The contested issue of Indian land rights has generated a vast outpouring of scholarship
in recent years. With Buying America from the Indians: Johnson v. McIntosh
and the History of Native Land Rights, Blake A. Watson has enriched this literature
with a thoughtful, if somewhat problematic, account of Chief Justice John Marshalls
seminal opinion in Johnson v. McIntosh (21 U.S. 543 ). Writing for a unanimous
Supreme Court, Marshall established three fundamental principles: (1) that by
virtue of discovery, title to land in America passed to the European powers and
eventually to the United States; (2) that the discovering powers also obtained
the exclusive power to acquire land from the Indians; (3) that the Indians were
the rightful occupants of the soil, with a legal as well as a just claim to retain
possession of it (at 574).
The last principle gave rise to the novel concept of Indian title as a limited right
of possession, subject to the rights of ownership and preemption in the United States.
Marshall only half-heartedly defended the doctrine of discovery and acknowledged
that the doctrine was inconsistent with the natural-law right of ownership. However,
he maintained that the history of America proves, we think, the universal recognition
of these principles (at 574). The tone of his opinion suggests that Marshall,
despite some sympathy for the plight of the Indians, was resigned to what he perceived
to be a fait accompli. In Johnson, he seemingly achieved a compromise result,
rejecting the contention that Indians had no rights at all in land, but denying them
full ownership, which might have compromised many land titles held by settlers
in the western states and territories. The upshot was that Indian land rights were
inferior to the general pattern of fee-simple ownership for non-Indians. The precise
nature of Indian title remains a topic of debate to the present.

* DATA EXTRACT

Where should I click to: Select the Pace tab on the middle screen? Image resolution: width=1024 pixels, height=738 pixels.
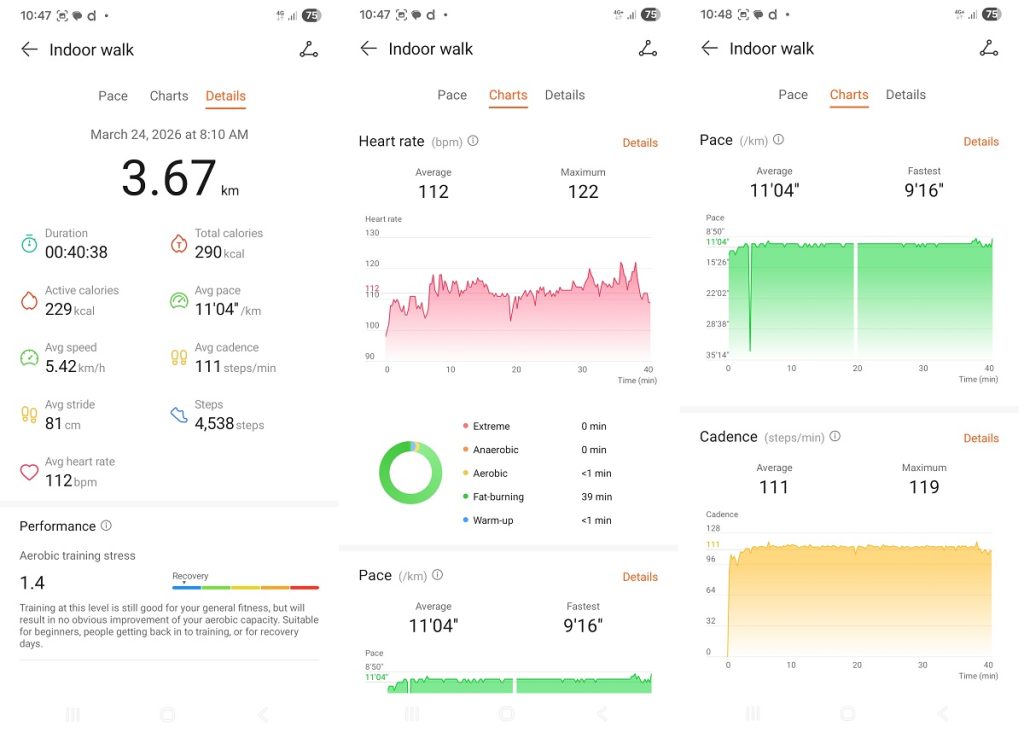click(452, 95)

* SET OF TASKS
1 – Answer these questions from the passage on Johnson v. McIntosh:
(a) Who wrote Buying America from the Indians?
(b) For what kind of Supreme Court did Marshall write in Johnson v. McIntosh?
(c) According to the passage, what did Marshall acknowledge the doctrine of discovery was inconsistent with?
2 – Carry on the passage on Johnson v. McIntosh from its last sentence.
The material that comes after the passage is separate from it.

* RESULTS OF THE EXERCISE
1 –
(a) Blake A. Watson
(b) A unanimous Supreme Court
(c) The natural-law right of ownership

2 –
Watson discusses at length the tangled background of Anglo-American attitudes
toward Indian land rights, noting the existence of a wide range of views.
As early as 1632, for instance, Roger Williams insisted that the land belonged to
the Indians and must be purchased. He questioned the efficacy of royal charters
to dispose of land in North America. Many colonists in fact purchased land from
Indians, but this practice may have been dictated as much by a desire to avoid costly
conflicts as by an acknowledgment that Indians had legal title. Given the ambivalent
record, Watson makes a strong argument that Marshalls assertion of the
universal recognition of the discovery doctrine is inaccurate. Although the discovery
doctrine was certainly advocated on a regular basis, it was never the sole
view regarding Indian land rights. Ironically, as in Johnson, land speculators, anxious
only to obtain clear title to Indian land for the purpose of resale, were prominent
among those contending that Indians held and could sell fee-simple title.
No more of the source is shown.